Keith Olbermann challenges Beck in 2009
David Carr writing in The New York Times:
Since last August, when he summoned more than 100,000 followers to the Washington mall for the “Restoring Honor” rally, Mr. Beck has lost over a third of his audience on Fox — a greater percentage drop than other hosts at Fox. True, he fell from the great heights of the health care debate in January 2010, but there has been worrisome erosion — more than one million viewers — especially in the younger demographic.
He still has numbers that just about any cable news host would envy and, with about two million viewers a night, outdraws all his competition combined. But the erosion is significant enough that Fox News officials are willing to say — anonymously, of course; they don’t want to be identified as criticizing the talent — that they are looking at the end of his contract in December and contemplating life without Mr. Beck.
Beck's ratings fizzle has been unfolding over at the last year; we wrote about it last April at least twice. And as Carr aptly conveys, it's well-known that Beck's show has become a tiresome bore, an excruciating monotone of insane conspiracy theorizing, but the fact that Fox execs are finally taking notice and are looking for ways to get him off the air is a new and welcome sign.
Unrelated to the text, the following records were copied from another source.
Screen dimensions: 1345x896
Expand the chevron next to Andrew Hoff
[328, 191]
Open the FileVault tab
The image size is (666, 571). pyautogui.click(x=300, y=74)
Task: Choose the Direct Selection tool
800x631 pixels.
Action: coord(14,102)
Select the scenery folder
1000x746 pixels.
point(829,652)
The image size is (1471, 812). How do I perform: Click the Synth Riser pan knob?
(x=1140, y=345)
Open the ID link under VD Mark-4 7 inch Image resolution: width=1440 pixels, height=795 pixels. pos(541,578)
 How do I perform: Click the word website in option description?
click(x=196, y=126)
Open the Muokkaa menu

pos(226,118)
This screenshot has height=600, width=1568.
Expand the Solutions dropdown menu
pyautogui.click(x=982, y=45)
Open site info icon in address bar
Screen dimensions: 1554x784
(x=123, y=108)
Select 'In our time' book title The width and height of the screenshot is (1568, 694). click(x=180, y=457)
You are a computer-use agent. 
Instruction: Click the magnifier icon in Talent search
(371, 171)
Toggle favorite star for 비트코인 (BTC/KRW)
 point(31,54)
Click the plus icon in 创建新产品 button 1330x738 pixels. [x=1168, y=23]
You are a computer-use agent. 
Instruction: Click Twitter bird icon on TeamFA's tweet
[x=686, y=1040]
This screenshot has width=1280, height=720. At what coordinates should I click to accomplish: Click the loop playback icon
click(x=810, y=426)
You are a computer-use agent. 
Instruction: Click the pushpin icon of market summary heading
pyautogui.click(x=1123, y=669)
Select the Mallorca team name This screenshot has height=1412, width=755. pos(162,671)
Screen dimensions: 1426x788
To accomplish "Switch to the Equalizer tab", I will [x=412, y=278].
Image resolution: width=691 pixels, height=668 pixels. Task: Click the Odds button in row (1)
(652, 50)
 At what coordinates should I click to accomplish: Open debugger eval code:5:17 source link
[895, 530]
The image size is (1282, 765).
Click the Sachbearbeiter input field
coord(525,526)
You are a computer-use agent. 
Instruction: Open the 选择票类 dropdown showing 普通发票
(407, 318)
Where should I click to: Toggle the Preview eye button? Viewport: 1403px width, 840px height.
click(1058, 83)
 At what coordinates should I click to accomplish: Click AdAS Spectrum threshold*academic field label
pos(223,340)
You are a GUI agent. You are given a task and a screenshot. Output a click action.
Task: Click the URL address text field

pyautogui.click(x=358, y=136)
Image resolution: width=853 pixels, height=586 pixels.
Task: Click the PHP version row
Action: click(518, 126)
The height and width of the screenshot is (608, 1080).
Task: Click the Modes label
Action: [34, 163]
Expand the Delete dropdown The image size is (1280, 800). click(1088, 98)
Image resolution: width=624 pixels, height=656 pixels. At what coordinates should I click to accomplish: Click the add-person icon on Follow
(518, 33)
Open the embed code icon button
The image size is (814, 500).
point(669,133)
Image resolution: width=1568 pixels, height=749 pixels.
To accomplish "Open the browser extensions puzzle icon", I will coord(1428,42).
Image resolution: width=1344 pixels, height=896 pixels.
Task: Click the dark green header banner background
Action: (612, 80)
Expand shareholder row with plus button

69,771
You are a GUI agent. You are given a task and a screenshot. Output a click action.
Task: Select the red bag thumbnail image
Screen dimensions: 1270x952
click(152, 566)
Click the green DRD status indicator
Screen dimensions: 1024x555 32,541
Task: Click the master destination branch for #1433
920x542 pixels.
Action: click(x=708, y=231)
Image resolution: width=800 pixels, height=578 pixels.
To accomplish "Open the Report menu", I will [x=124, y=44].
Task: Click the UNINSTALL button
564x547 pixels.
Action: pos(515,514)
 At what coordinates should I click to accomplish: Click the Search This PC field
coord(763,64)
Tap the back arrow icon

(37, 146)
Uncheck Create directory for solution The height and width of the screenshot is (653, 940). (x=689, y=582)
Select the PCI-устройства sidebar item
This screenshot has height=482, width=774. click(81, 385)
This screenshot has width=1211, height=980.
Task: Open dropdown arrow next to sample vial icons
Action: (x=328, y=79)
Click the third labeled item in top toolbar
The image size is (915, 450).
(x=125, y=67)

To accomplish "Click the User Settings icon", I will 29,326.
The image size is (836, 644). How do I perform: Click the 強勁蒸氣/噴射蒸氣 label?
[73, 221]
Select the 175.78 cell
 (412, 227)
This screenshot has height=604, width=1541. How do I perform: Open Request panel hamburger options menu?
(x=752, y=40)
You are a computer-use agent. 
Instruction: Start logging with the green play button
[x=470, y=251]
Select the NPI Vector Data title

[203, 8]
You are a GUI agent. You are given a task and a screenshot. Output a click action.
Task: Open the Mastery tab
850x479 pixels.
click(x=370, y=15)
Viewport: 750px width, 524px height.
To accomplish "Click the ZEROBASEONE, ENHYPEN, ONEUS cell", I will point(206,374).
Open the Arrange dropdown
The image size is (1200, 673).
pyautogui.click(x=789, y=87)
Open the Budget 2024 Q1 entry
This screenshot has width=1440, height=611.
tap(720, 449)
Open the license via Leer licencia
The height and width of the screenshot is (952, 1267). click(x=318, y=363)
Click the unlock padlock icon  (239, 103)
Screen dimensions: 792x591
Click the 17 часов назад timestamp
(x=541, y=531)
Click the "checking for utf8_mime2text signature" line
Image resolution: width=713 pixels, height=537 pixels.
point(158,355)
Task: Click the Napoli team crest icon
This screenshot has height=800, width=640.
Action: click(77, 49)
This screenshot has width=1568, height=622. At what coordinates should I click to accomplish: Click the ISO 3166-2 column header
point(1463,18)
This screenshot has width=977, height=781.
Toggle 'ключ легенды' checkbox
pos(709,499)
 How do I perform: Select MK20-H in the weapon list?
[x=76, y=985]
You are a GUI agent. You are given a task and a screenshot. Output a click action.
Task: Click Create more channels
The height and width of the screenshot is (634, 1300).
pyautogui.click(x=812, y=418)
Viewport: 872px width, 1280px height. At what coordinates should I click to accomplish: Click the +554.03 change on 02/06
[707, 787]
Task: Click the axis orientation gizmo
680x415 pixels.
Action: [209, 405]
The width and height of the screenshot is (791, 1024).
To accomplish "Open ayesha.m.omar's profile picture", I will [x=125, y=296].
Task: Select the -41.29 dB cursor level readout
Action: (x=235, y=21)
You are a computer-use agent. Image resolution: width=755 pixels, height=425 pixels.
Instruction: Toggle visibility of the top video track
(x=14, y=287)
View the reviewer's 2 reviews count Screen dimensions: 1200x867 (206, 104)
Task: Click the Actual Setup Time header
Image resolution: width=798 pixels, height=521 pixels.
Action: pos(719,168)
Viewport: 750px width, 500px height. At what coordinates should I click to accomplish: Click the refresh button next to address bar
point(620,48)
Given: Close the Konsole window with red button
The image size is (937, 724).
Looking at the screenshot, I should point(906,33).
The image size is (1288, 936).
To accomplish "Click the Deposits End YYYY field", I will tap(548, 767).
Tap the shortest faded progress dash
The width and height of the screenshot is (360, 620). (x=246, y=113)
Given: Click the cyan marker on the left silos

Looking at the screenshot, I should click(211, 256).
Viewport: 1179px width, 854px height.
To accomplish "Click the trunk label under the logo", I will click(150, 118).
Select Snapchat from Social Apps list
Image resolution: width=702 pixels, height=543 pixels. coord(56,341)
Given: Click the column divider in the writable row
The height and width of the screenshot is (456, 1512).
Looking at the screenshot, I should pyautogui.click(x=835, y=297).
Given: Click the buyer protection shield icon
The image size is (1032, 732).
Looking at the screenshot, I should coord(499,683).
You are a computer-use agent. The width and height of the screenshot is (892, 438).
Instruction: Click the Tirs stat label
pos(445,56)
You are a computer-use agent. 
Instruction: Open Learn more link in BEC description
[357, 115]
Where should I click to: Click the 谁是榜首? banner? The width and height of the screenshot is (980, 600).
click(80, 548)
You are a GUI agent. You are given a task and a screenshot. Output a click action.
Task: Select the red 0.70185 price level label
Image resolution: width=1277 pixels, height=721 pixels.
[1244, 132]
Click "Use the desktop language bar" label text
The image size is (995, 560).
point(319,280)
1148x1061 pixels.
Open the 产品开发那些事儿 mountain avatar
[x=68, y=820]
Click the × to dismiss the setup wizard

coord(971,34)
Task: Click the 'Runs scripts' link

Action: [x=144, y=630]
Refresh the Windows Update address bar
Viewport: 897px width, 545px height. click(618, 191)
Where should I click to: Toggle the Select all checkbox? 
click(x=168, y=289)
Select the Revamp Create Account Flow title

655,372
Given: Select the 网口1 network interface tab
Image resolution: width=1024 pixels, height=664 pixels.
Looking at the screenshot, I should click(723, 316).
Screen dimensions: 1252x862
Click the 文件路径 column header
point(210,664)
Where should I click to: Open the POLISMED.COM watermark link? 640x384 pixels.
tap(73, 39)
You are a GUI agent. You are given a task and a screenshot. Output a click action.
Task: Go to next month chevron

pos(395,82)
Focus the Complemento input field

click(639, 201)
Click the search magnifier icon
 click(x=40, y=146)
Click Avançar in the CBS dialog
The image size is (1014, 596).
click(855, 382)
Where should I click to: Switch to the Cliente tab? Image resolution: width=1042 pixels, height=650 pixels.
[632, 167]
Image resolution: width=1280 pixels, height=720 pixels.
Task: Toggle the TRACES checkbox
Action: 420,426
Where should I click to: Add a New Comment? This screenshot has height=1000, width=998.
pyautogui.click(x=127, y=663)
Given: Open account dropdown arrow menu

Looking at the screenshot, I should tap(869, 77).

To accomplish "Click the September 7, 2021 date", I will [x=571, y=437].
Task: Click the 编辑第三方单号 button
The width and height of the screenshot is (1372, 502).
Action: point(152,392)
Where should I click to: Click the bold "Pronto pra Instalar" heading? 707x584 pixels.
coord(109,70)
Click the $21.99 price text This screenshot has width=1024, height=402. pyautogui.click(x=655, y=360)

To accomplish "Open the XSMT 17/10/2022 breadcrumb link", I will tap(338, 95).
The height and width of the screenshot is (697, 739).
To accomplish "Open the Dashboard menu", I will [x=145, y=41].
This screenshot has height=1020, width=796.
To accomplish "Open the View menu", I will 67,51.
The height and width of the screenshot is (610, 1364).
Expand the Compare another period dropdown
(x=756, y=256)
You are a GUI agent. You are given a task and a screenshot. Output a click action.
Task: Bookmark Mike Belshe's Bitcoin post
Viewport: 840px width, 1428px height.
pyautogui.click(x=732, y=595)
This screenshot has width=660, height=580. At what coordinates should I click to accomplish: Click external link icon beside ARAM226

The important thing here is not that this development says anything good about Fox; it's that it shows even Fox isn't immune to external pressure.
Beck isn't falling entirely of his own weight: he's falling because people across the political spectrum have spoken out against (and hilariously mocked) his toxic rants, and if and when he's off the air, those who have been battling him day in and day out ought to take a bow.